Two things are certain about Western Maine Conference boys’ basketball.
It’s loaded, from top-to-bottom. Hopefully nobody went light-headed from shock at that revelation.
Also, Poland won’t be sneaking up on anybody, any longer.
The Knights were a relative afterthought in their decade-and-a-half of WMC participation, even as rivals noted their obvious improvement in Tyler Tracy’s coaching tenure.
On the heels of a 10-8 regular season, Poland became an overnight sensation and the toast of Maine basketball for a week in February 2014, knocking off No. 3 Spruce Mountain and No. 2 Morse in advance of an unthinkable comeback against No. 1 Greely for the regional title.
Judging from two outstanding preseason efforts against Edward Little and Lewiston of the KVAC, that journey benefited the Knights in the long term, not only for the few central figures of the title run who return in 2014-15 but also those who cheered from the bench.
“We’re going to be a lot better than people expect,” Tracy said. “We were so deep last year that some guys just didn’t get a chance to play. They were pretty good, but they had to play behind seniors. Now it’s their time, their opportunity, and I think they’ll step up.”
Poland has the makings of a strong frontcourt in seniors Alan Young and Zach Lowe and junior John Fossett.
Derek Michaud, a third-year starter, is the only guard who saw substantial time in the playoff run. Adam Mocciola and Pat Kuklinski fall into that category of players who waited their turn and are poised to shine.
“Our defense probably is going to keep us in games early,” Tracy said. “Offense, we run motion, and it takes time for everybody to get on the same page.”
Poland was on the business end of a regular-season rout against Greely before rallying from a 29-11 deficit in the regional final.
Cape Elizabeth and Yarmouth supplant Greely as preseason favorites in the WMC this year.

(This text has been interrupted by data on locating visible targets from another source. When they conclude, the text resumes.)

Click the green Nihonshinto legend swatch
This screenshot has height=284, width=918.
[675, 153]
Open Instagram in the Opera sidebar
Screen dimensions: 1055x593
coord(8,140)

Regardless of what the opposing uniform reads, however, Poland believes it has shattered that mystique.
“I think we can play with everybody, and the big thing is that the guys know that now,” Tracy said. “That mental part is such a huge part of the game. Now they’ve been there, and they know what it takes.”
If you’re looking for the “next Poland” to rise out of nowhere and make noise in Class B West, perhaps look no farther than a few miles down Route 26 at Gray-New Gloucester.

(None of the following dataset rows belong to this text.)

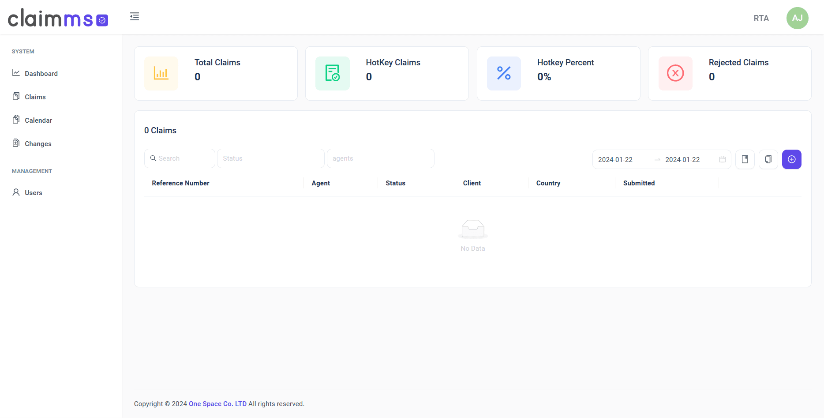Click the percent icon on the Hotkey Percent card
The height and width of the screenshot is (418, 824).
click(504, 73)
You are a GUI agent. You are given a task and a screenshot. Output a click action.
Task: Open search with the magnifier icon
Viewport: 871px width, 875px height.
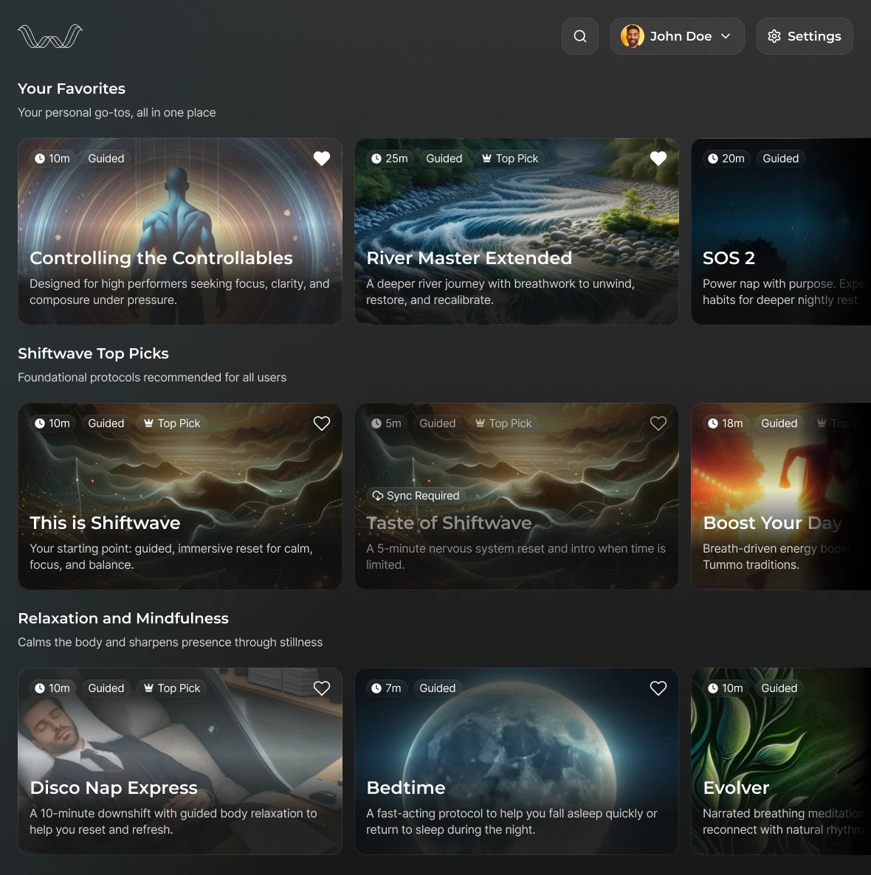pyautogui.click(x=580, y=36)
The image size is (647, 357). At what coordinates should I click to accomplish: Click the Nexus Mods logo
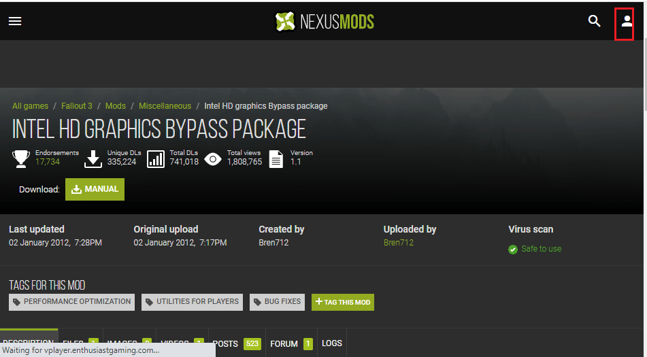pos(325,22)
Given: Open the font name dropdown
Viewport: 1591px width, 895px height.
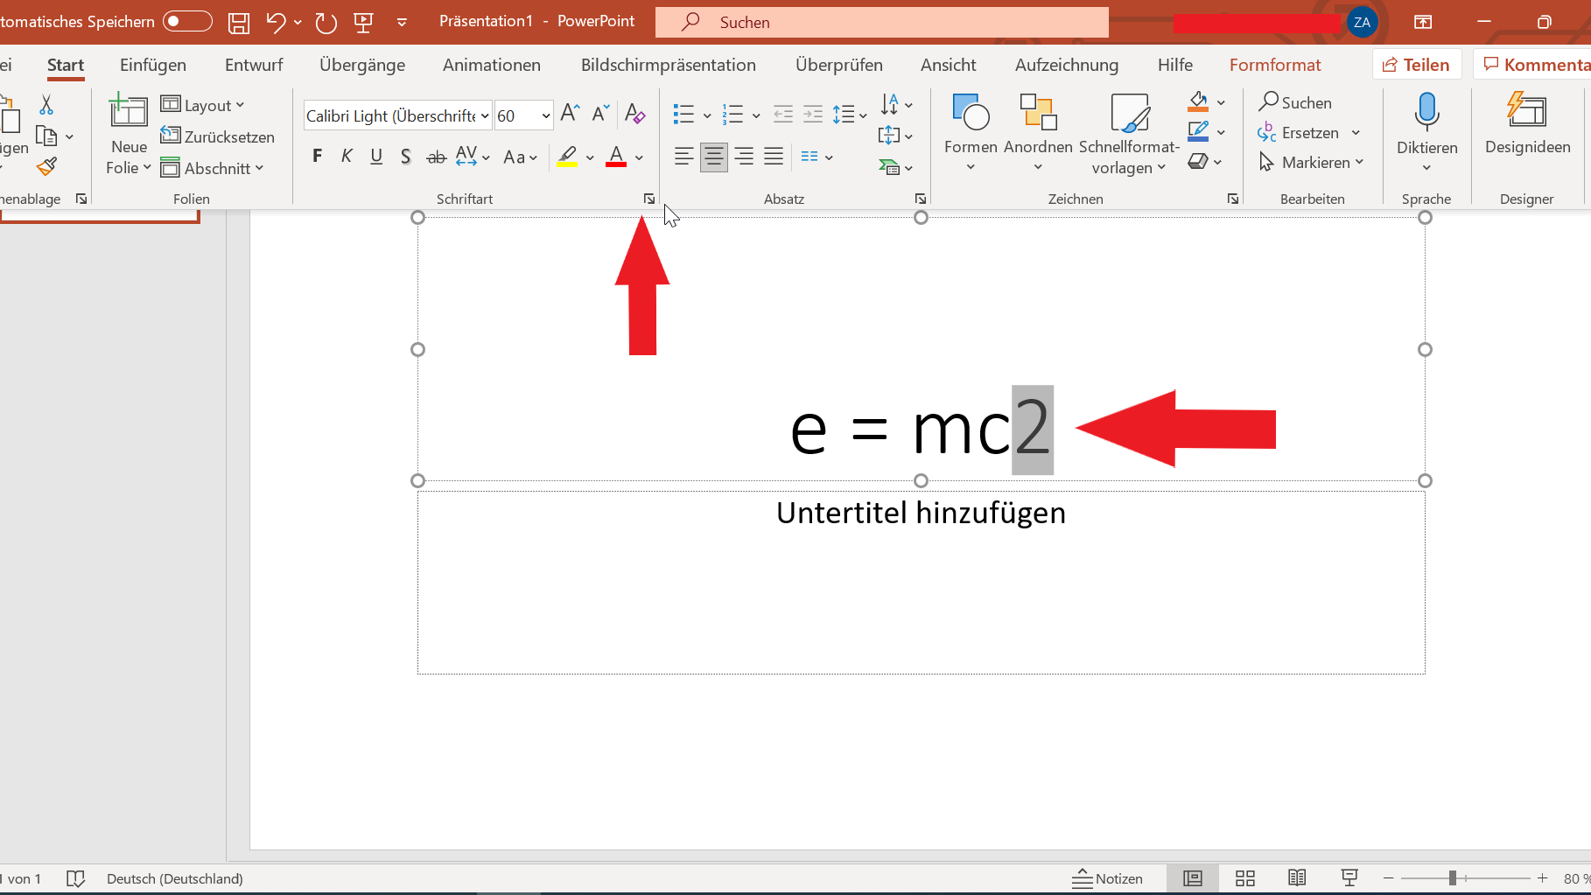Looking at the screenshot, I should tap(485, 115).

Third-year Patriots’ coach Ryan Deschenes has been excited about this season since taking the job, because he knew it was when a young but talented group would come of age.

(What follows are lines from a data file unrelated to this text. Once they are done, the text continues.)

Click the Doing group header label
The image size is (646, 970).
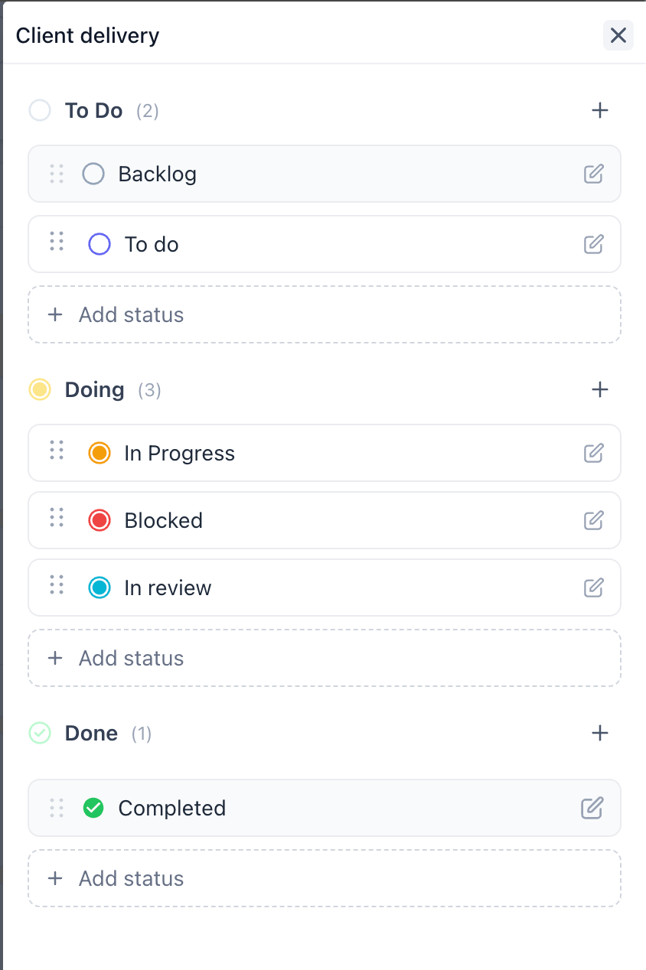point(94,389)
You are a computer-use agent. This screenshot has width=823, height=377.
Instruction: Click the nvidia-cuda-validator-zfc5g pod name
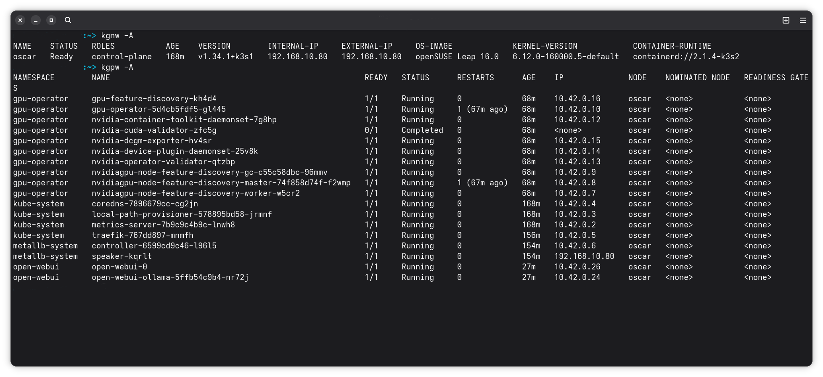pos(154,130)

“We have a nice mixture of balance and experience,” Deschenes said. “Overall this could be my most balanced team since 2009 at St. Dom’s.”
Guard/forward Andreas Kariotis was a third-team all-conference player as a junior, and he is surrounded by senior classmates Tyler St. Pierre and David Chanlatte as returning starters.
Deschenes projects J.T. Magno as a potential double-digit scorer and rebounder each night, while the 6-foot-3 Zack Haskell and 6-5 Kyle Keenan surround him with muscle in the paint.
“We will play a well-rounded game and look to move up the ladder,” Deschenes said. “Four seniors have played all three seasons for us. We need to continue to learn how to win and practice at a high level to get where we want to be.”
After the top two or three teams in the league, Deschenes expects the WMC to be a nightly grind for the middle of the pack.
Lake Region, York and Fryeburg all made it to the preliminary round in 2014 and look to be vastly improved.
“I expect we can be in that mix,” Deschenes said. “There should be a lot of parity, which will make for a fun and competitive season.”